-- Start Provided records --
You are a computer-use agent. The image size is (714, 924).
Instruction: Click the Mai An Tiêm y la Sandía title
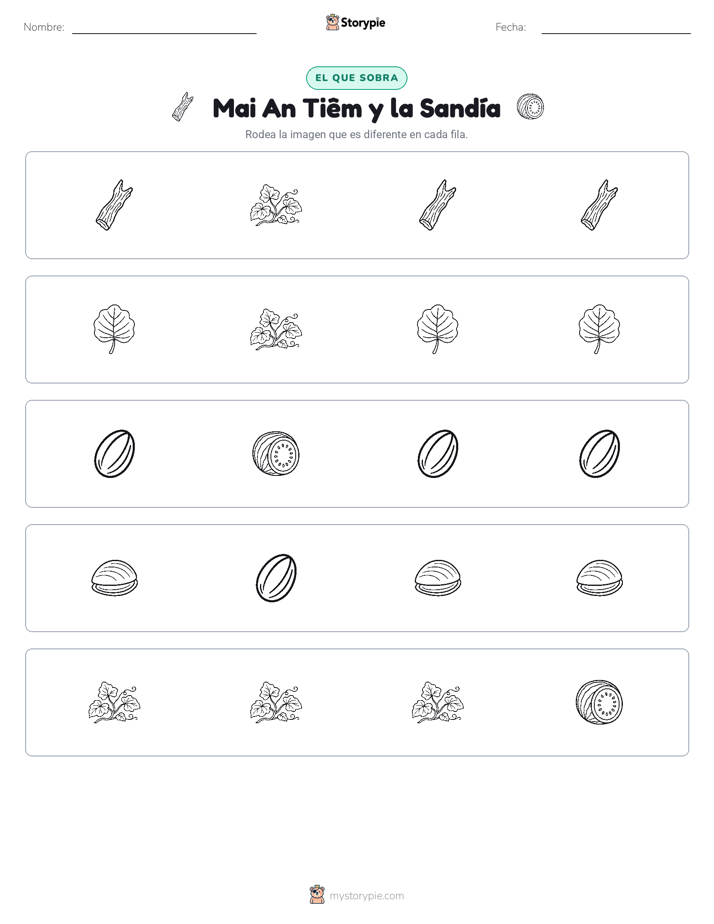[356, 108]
-- End Provided records --
-- Start Provided records --
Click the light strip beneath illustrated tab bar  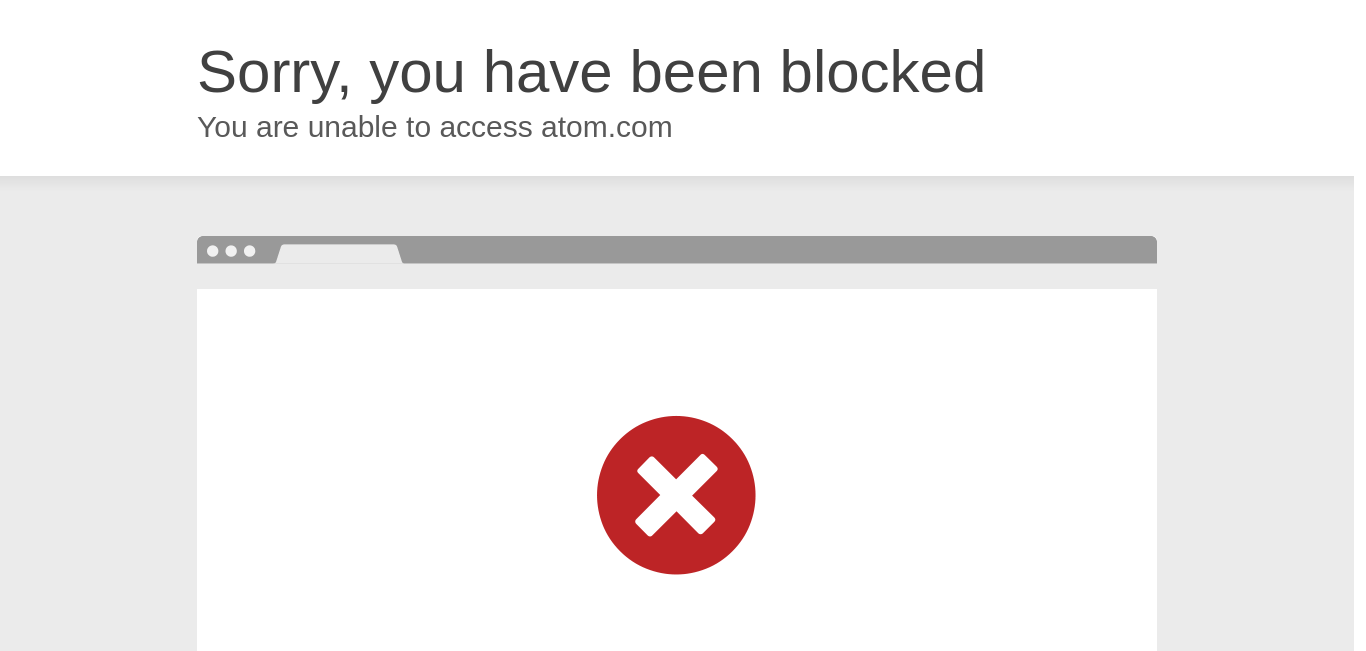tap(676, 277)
-- End Provided records --
-- Start Provided records --
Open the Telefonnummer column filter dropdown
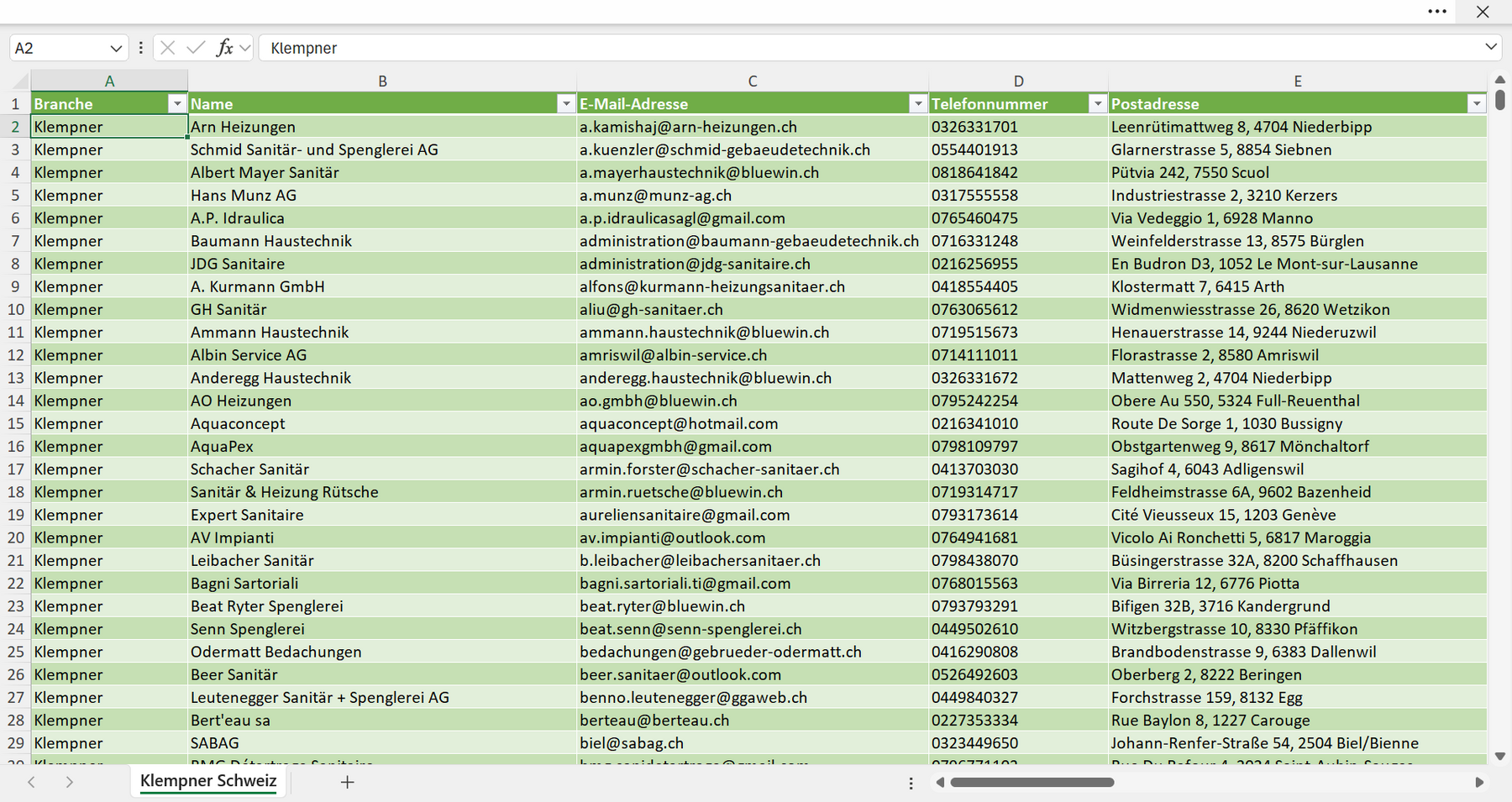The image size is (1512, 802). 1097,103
-- End Provided records --
● **What this task involves**
Quote the lines from the one containing "Open the Telefonnummer column filter dropdown" through the one containing "The image size is (1512, 802). 1097,103", keeping both ends, and leave the pictures out of your answer.

● **Answer for this exercise**
Open the Telefonnummer column filter dropdown
The image size is (1512, 802). 1097,103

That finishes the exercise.